= Carl Schneider =

Senior researcher for the Nazi German euthanasia programme (1891–1946)

Carl Schneider (December 19, 1891 in Gembitz, Kreis Mogilno, Province of Posen – December 11, 1946 in Frankfurt), professor at Heidelberg University, (1933–1945) chairman of its department of Psychiatry, director of its clinic, was a senior researcher for the Action T4 euthanasia program.

Schneider is said to exemplify the descent of a distinguished academic psychiatrist into the Nazi worldview. Some described him as having once shown great empathy in his psychiatric rehabilitation work, and having a great idealism about transforming the 'horror' of psychiatric patients thought to be regressed, isolated and backward. He would sometimes put forward two possible ways of helping a patient – one of them 'work therapy', and the other to sterilize or kill them.

Schneider joined the Nazi Party in 1932. He defined and elaborated the psychological assumptions of Nazi ideology and science. He coined the term national therapy for ethnic cleansing: ridding the populace of genetic and blood contaminants threatening the psychological and physical health of the German/Aryan population. He collected the brains of murdered Jews, mentally handicapped children, and other victims, for research in his clinic and for instruction. He taught a technique of replacing spinal fluid with air, to get clearer x-rays of the brain.

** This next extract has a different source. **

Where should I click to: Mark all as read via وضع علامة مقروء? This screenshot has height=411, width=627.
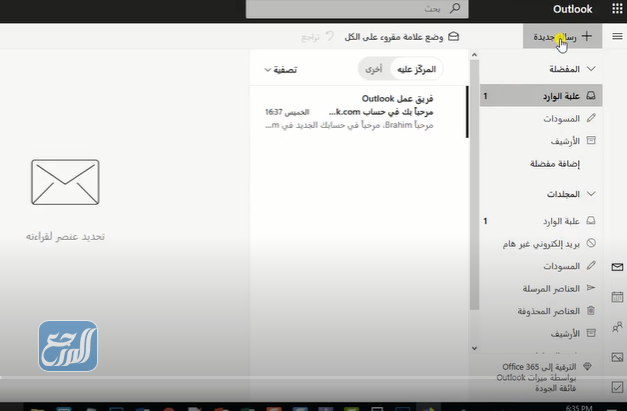[x=400, y=36]
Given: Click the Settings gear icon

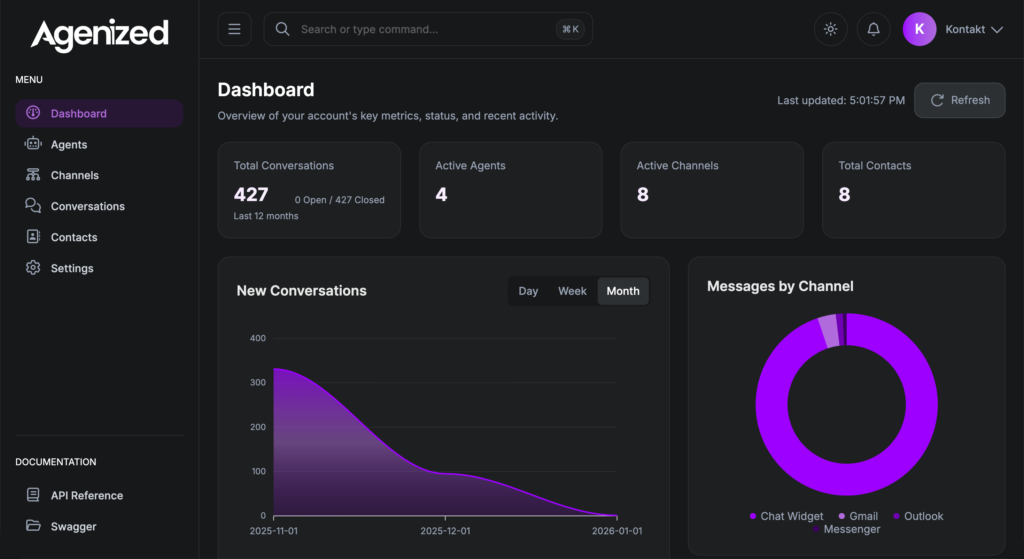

Schneider, along with Konrad Zucker, helped Heidelberg become one of the two leading training centres for the killing of children for theoretically scientific purposes, which went on at thirty clinics for three years.

== After the war; arrest and suicide ==

At the end of the war, Schneider flew out of Heidelberg on the 29 March 1945. The U.S. occupation authorities barred his reinstatement to the university's medical faculty, even before they learned of his role in the euthanasia program.

Later Schneider was arrested and moved to the internment camp at Moosburg an der Isar. On 29 November 1946, Schneider was given to the German justice authorities in Frankfurt am Main, to be a witness in the trial against Werner Heyde. Prosecutors allegedly told Schneider that in a trial his position would be very bad.

On 11 December 1946, Schneider hanged himself in his prison cell awaiting trial in Frankfurt am Main. His co-workers were not punished and could continue their work. His membership in the Heidelberg academy of sciences was deleted.